Tampa, Fla. – SES has underlined plans for a more streamlined board of directors, but one of the largest shareholders of the satellite operator says that changes do not go far between growing competition in the space industry.
The Luxembourg -based company said it has decided to reduce its board from 11 to nine members, proposing two new directors with a comprehensive US national security and defense leadership experience:
- Ellen Lord, former Secretary of Defense for the acquisition and continuity of the Department of Defense of the United States.
- John Shaw, former Deputy Commander of US Space Force and the first commander and joint forces of the USSF Space Operations Command.

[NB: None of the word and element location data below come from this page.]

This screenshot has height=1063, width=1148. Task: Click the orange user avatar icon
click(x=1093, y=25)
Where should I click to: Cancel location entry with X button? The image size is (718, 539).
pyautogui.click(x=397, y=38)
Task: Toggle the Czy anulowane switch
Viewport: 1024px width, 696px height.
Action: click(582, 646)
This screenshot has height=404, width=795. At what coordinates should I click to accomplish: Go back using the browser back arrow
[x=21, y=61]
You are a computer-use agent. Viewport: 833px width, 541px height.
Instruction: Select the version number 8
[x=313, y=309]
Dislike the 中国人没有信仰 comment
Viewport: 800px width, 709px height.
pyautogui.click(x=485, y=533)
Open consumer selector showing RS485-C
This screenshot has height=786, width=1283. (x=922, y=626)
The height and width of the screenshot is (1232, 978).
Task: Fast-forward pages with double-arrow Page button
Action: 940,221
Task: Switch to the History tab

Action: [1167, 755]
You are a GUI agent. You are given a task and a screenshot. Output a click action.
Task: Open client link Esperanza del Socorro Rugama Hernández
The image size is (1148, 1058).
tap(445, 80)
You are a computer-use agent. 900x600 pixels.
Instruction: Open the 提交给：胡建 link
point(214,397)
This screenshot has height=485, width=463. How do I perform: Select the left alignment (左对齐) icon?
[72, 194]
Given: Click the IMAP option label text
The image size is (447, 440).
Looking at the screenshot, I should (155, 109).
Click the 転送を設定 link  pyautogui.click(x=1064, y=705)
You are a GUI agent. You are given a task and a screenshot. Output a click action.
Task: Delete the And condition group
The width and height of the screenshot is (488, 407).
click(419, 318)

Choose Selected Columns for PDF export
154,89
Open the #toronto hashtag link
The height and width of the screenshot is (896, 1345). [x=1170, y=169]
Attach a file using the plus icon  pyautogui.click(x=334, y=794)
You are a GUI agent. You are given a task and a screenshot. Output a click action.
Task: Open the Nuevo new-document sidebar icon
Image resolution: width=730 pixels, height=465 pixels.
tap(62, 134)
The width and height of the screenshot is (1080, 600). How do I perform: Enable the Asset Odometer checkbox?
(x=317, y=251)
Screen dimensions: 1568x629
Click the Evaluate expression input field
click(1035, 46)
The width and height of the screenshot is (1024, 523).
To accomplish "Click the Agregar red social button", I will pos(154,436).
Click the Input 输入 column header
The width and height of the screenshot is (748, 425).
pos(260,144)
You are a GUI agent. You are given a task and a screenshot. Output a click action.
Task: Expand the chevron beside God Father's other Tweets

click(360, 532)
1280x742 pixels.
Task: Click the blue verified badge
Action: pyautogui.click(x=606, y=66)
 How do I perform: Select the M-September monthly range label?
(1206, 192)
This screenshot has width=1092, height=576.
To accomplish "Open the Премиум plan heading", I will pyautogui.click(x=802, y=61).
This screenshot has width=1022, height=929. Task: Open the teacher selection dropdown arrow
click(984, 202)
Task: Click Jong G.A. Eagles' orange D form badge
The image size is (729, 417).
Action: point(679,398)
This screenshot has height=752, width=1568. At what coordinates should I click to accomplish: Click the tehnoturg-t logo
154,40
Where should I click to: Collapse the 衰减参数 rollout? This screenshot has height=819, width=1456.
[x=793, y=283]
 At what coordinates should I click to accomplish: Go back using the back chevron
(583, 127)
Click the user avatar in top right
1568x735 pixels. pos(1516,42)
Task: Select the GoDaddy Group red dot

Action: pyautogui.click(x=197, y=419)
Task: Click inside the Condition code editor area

These appointments will help the SES “effectively navigate this rapidly changing landscape,” the company said, and will be placed on one vote in its next annual shareholder meeting on 3 April.
After the hedge fund Apploosa was called for the overhaul of its share capital and board structure, SES also discontinued a director’s discovery with the experience of capital markets.
Appaloosa SES has more than 7% of the economic interests of SES and an uniform stake in Intelsat, receiving the SES $ 3.1 billion.
While SES stated that it was recommending its rejection to shareholders in one vote – the operator rejected other proposals from the hedge funds, such as reducing state control – to distribute capital to shareholders in one vote – to distribute capital to shareholders in one vote.
Appaloosa said in a statement, “The SES board has the initial steps to modernize its structure long and only shareholders have come after pressure.”
“However, too much can, and must be done, should be done – is clear from the aging of the board with more and more urgency.”
Appaloosa urged other shareholders to vote in favor of their plan to return additional cash flow to the annual shareholders annually.
The SES stated that it attacks a healthy balance between the return of capital for shareholders and maintaining flexibility for development investment, warning that Applosa’s proposal could threaten its investment-grade credit rating.
The Luxembourg has been an anchor shareholder since the establishment of the company, SES noted, and the government’s special class B shares cannot be taken by the vote of other shareholders.
“In any event, the SES considers the Luxembourg government to be a valuable shareholder and stakeholder in the company and the Luxembourg government confirmed its strong support for the company on several occasions,” SES said.
The SES said that the government is unable to appoint more than one third of its total board directors, which can prevent the company’s development strategy from determining or interrupted.
Appaloosa had asked SES to remove its entire board and replace it with a small number of directors, which SES said would be chaotic and unnecessary.